Every line from the top of the material through the line holding "Task: Switch to the Bluetooth tab" should be copied exactly, and only those lines.
╔══
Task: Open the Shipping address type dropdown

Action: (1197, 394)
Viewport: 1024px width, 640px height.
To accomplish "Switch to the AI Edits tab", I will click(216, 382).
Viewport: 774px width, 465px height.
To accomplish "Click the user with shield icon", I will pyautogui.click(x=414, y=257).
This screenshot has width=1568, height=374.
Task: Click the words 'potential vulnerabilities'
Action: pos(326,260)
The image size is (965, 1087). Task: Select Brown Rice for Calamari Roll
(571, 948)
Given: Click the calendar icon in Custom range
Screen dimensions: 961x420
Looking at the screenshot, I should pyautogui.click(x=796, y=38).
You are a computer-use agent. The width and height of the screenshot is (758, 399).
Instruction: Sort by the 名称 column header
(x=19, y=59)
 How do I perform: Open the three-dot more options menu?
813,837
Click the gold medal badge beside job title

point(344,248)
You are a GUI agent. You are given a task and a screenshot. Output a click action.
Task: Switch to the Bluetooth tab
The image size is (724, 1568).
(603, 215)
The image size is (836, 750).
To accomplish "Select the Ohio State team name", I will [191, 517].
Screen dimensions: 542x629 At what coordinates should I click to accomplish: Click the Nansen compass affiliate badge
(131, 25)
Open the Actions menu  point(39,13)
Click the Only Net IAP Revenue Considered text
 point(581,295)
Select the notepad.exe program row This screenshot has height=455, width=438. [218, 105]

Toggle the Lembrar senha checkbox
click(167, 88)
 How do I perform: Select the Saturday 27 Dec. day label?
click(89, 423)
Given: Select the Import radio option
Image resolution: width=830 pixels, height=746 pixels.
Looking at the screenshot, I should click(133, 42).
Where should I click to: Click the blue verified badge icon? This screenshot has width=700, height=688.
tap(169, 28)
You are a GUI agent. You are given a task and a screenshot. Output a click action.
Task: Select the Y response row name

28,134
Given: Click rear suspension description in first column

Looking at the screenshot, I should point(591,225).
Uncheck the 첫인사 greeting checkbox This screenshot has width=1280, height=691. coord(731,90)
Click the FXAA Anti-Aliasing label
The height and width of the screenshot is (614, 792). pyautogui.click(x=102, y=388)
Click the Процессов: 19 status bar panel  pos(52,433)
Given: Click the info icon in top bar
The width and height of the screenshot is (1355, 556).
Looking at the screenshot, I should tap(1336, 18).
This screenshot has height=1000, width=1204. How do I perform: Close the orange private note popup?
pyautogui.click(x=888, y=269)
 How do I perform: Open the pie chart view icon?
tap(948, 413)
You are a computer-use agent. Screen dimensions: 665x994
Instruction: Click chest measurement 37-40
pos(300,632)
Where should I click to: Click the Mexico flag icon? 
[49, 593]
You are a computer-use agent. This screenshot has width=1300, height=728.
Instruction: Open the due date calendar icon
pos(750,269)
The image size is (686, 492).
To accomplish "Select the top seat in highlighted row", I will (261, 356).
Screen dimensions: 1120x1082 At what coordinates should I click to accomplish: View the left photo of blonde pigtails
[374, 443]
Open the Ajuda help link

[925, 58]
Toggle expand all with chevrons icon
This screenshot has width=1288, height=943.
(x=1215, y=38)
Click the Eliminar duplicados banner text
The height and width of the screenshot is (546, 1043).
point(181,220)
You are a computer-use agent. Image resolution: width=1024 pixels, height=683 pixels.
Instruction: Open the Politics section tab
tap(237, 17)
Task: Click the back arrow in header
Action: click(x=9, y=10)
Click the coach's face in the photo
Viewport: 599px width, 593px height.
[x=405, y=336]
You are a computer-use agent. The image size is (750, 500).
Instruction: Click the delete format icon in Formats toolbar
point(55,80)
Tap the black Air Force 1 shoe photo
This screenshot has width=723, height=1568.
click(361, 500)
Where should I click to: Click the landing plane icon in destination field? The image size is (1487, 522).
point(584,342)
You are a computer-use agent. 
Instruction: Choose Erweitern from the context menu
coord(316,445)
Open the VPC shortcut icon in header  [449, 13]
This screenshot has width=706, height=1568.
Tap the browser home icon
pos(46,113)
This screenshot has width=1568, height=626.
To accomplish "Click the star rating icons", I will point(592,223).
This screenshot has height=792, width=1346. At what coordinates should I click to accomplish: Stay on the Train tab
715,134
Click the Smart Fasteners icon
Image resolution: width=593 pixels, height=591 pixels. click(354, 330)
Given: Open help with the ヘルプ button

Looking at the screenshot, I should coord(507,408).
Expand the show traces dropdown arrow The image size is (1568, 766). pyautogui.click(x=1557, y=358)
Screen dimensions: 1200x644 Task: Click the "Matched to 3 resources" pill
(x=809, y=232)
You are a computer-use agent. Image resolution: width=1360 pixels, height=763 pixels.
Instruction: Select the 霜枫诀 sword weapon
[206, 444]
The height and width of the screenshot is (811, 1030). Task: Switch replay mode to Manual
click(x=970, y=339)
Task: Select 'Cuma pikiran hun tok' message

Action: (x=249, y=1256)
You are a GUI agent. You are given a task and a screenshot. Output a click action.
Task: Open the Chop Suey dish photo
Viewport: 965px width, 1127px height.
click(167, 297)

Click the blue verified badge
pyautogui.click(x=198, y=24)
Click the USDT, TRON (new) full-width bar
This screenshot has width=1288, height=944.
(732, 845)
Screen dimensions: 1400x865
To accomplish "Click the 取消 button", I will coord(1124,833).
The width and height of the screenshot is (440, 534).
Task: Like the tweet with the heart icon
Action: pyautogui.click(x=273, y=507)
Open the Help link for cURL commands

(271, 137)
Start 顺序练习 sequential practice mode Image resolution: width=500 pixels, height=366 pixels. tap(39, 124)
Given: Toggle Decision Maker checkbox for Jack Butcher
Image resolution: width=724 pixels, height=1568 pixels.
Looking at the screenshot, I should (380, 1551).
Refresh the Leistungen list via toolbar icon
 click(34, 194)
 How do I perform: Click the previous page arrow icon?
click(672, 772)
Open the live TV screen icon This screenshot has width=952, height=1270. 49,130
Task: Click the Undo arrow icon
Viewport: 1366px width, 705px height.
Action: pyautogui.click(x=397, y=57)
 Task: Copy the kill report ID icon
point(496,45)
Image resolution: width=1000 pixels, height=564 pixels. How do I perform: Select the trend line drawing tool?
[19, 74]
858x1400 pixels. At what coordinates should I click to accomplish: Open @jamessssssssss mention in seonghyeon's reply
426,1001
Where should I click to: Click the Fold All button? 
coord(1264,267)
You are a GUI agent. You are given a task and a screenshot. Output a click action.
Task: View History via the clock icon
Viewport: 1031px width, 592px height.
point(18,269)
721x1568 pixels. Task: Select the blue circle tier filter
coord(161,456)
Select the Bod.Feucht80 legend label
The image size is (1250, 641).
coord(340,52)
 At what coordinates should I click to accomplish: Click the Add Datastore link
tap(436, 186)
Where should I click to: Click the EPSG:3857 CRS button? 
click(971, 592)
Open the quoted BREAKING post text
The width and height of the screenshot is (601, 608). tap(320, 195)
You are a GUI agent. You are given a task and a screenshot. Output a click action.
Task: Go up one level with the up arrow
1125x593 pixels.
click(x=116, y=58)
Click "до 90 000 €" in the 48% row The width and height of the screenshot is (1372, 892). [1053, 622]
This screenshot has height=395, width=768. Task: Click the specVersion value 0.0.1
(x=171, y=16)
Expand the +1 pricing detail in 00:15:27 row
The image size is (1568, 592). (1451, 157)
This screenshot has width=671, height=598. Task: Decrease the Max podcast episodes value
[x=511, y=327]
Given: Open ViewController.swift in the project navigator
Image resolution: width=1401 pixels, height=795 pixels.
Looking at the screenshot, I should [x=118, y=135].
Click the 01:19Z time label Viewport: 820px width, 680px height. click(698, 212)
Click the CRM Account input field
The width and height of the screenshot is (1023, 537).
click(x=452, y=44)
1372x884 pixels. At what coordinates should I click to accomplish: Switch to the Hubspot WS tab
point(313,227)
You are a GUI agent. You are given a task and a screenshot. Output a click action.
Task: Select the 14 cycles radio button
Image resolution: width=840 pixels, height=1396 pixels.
╚══
= WRITTEN RESPONSE =
Task: Open the Shipping address type dropdown

Action: (1197, 394)
Viewport: 1024px width, 640px height.
To accomplish "Switch to the AI Edits tab", I will click(216, 382).
Viewport: 774px width, 465px height.
To accomplish "Click the user with shield icon", I will pyautogui.click(x=414, y=257).
This screenshot has width=1568, height=374.
Task: Click the words 'potential vulnerabilities'
Action: pos(326,260)
The image size is (965, 1087). Task: Select Brown Rice for Calamari Roll
(571, 948)
Given: Click the calendar icon in Custom range
Screen dimensions: 961x420
Looking at the screenshot, I should pyautogui.click(x=796, y=38).
You are a computer-use agent. The width and height of the screenshot is (758, 399).
Instruction: Sort by the 名称 column header
(x=19, y=59)
 How do I perform: Open the three-dot more options menu?
813,837
Click the gold medal badge beside job title

point(344,248)
You are a GUI agent. You are given a task and a screenshot. Output a click action.
Task: Switch to the Bluetooth tab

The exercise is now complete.